**EXERCISE DATA**
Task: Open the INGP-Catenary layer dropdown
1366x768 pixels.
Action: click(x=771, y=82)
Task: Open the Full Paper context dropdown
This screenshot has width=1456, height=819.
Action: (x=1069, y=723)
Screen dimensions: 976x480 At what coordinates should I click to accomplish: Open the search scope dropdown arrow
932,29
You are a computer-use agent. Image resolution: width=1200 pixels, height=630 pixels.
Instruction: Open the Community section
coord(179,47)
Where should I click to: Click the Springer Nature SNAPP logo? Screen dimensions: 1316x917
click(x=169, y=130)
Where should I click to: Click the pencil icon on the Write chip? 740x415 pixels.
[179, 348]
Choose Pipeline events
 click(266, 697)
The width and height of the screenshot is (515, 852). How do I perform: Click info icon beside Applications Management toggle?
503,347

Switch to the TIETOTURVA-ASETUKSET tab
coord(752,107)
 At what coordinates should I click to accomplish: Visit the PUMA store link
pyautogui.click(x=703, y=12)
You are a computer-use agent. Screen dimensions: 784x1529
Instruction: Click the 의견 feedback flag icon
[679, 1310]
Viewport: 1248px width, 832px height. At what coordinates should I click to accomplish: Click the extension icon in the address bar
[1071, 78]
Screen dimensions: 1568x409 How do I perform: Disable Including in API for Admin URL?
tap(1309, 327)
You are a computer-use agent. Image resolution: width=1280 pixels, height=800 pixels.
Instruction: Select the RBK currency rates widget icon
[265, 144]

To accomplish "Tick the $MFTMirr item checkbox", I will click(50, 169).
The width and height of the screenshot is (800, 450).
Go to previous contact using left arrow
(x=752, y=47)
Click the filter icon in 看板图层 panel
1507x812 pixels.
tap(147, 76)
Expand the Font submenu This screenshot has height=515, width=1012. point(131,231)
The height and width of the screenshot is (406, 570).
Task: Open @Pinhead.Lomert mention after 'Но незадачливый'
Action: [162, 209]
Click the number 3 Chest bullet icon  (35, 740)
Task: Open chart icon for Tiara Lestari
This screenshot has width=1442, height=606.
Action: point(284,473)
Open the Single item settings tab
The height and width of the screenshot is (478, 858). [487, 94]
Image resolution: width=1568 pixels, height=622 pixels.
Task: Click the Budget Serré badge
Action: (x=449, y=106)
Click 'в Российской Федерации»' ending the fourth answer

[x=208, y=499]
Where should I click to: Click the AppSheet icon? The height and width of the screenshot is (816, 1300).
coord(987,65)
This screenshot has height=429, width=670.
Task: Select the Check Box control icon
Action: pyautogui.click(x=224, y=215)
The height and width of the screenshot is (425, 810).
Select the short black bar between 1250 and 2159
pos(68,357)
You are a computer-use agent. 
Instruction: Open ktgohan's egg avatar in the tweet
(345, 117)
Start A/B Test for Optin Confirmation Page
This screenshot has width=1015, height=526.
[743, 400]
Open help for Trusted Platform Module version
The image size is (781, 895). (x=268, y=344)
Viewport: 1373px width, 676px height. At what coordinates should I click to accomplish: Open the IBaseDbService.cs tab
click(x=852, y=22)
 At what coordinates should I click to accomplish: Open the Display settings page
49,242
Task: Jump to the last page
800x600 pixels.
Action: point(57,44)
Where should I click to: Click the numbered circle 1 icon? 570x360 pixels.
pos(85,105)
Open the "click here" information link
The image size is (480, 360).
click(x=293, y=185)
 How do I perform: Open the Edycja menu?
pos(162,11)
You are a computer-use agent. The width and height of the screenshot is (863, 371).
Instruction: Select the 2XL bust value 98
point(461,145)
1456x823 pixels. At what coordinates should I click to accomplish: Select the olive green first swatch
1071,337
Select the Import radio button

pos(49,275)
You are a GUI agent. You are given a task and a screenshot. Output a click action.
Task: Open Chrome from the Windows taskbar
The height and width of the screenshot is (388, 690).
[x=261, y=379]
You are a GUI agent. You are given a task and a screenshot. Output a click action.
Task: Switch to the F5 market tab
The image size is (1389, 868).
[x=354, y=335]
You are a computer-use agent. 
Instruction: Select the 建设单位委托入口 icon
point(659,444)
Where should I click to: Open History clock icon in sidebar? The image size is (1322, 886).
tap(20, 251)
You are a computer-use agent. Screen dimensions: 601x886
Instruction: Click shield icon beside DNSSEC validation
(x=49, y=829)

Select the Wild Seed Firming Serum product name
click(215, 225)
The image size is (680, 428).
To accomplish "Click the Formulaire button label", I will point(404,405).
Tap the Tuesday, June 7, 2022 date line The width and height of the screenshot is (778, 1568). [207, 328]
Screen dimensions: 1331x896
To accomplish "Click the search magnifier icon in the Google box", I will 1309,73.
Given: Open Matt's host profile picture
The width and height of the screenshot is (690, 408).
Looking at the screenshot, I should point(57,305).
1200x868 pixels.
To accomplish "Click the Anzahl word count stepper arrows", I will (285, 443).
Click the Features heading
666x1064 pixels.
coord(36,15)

**ACTIVITY**
Find the string "agent" in the entries above and return each line that holds it.

**SOLUTION TO THE EXERCISE**
You are a computer-use agent. Image resolution: width=1200 pixels, height=630 pixels.
You are a computer-use agent. Screen dimensions: 784x1529
You are a computer-use agent. Image resolution: width=1280 pixels, height=800 pixels.
You are a computer-use agent. 
You are a computer-use agent. The width and height of the screenshot is (863, 371).
You are a GUI agent. You are given a task and a screenshot. Output a click action.
You are a GUI agent. You are given a task and a screenshot. Output a click action.
You are a computer-use agent. 
You are a computer-use agent. Screen dimensions: 601x886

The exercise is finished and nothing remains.